* _SUPPLIED RECORDS_
----------------------------------------
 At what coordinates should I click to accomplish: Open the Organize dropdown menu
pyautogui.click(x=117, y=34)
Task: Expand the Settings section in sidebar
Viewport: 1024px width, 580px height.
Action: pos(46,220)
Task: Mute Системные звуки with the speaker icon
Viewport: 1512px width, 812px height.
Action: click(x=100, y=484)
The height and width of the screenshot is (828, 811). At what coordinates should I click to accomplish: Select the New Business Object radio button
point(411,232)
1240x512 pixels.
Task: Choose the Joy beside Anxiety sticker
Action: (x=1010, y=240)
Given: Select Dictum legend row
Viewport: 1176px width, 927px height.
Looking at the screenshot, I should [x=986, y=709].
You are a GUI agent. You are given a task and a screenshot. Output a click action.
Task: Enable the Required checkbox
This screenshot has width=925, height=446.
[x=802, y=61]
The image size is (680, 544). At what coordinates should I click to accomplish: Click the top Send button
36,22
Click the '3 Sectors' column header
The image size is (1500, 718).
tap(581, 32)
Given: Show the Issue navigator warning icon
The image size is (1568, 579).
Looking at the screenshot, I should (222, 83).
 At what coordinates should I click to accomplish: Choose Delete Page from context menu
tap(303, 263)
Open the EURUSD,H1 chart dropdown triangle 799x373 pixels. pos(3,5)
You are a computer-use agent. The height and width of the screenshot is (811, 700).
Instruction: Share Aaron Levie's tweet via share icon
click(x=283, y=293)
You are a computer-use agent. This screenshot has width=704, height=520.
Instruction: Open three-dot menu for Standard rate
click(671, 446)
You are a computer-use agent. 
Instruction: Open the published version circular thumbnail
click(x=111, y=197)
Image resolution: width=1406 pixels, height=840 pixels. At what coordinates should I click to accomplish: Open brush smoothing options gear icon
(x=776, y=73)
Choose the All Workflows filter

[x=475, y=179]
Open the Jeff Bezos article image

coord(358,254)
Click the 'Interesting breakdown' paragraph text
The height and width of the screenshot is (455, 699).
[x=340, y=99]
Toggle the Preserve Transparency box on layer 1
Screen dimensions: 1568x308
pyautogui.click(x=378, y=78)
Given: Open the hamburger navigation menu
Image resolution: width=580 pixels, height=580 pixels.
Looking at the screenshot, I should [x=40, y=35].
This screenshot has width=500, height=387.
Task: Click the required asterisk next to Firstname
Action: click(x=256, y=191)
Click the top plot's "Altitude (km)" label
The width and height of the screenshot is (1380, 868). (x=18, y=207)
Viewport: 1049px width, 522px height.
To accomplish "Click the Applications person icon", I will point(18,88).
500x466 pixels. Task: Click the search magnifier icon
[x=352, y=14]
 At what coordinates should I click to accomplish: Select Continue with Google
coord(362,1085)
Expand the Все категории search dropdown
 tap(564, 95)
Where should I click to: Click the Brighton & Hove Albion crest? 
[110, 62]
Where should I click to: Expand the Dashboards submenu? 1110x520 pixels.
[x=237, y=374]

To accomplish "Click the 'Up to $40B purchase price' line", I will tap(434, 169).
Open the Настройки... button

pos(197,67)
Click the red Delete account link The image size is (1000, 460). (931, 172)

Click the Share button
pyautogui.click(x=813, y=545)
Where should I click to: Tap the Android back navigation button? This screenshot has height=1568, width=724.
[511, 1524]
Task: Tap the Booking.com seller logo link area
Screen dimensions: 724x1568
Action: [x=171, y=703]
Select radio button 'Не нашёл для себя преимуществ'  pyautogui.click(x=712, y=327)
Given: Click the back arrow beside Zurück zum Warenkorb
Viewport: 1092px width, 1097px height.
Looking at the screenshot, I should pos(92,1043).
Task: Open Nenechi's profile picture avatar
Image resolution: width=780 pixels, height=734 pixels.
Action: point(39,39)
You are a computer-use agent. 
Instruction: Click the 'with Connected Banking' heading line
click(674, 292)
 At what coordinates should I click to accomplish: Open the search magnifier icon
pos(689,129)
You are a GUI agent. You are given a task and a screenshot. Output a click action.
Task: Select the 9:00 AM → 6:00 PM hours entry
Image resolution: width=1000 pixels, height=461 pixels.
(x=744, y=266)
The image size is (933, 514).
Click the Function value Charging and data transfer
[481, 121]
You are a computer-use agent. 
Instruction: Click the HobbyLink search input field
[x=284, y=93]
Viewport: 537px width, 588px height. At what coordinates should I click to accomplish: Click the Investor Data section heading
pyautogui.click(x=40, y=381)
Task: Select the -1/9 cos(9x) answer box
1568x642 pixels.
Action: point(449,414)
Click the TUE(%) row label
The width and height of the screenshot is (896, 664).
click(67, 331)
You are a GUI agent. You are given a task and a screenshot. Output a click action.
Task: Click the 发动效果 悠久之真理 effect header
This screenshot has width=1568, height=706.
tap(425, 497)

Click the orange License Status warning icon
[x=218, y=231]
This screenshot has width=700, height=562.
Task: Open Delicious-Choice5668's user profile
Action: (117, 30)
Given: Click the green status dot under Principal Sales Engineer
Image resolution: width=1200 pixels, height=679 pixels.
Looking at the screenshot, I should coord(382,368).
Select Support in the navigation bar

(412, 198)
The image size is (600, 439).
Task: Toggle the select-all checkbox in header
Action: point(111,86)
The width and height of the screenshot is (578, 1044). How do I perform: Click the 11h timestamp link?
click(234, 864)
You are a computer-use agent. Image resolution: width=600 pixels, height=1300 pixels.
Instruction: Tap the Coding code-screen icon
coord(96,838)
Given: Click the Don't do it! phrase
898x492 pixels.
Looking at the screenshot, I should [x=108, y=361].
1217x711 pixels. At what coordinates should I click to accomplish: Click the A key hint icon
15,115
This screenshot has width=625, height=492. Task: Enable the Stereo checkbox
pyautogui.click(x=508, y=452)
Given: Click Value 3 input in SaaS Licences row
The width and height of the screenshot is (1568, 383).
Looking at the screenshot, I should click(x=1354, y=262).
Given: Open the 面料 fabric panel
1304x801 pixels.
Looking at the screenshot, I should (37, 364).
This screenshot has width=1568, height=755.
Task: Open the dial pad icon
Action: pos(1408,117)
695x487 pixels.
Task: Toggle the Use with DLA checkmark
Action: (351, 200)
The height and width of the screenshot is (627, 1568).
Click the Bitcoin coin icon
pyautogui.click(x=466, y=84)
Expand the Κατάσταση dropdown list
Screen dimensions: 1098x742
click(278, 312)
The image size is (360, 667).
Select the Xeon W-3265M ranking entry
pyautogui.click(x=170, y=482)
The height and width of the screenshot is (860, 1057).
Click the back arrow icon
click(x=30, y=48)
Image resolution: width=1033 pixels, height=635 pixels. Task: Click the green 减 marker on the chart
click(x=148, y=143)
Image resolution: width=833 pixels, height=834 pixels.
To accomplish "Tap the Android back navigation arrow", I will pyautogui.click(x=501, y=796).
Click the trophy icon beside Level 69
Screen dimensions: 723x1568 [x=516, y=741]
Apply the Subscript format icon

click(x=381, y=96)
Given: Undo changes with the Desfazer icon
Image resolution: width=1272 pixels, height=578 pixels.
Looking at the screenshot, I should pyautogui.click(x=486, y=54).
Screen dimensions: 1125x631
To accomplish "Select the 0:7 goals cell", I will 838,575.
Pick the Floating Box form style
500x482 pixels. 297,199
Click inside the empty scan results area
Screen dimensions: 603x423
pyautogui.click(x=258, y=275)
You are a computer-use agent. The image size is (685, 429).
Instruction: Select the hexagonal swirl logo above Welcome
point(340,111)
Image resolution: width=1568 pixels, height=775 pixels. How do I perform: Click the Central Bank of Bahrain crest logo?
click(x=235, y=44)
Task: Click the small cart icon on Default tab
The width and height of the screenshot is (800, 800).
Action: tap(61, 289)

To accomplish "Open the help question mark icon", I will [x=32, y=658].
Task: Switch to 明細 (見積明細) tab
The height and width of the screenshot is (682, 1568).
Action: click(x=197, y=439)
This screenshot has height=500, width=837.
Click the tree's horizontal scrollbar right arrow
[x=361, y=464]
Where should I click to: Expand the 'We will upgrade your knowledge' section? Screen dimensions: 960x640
----------------------------------------
* _DIRECTIONS FOR THIS TASK_
Go through the material above, and wherever a line holds the word "area", copy it.

* _OUTPUT OF THE TASK_
Task: Tap the Booking.com seller logo link area
Click inside the empty scan results area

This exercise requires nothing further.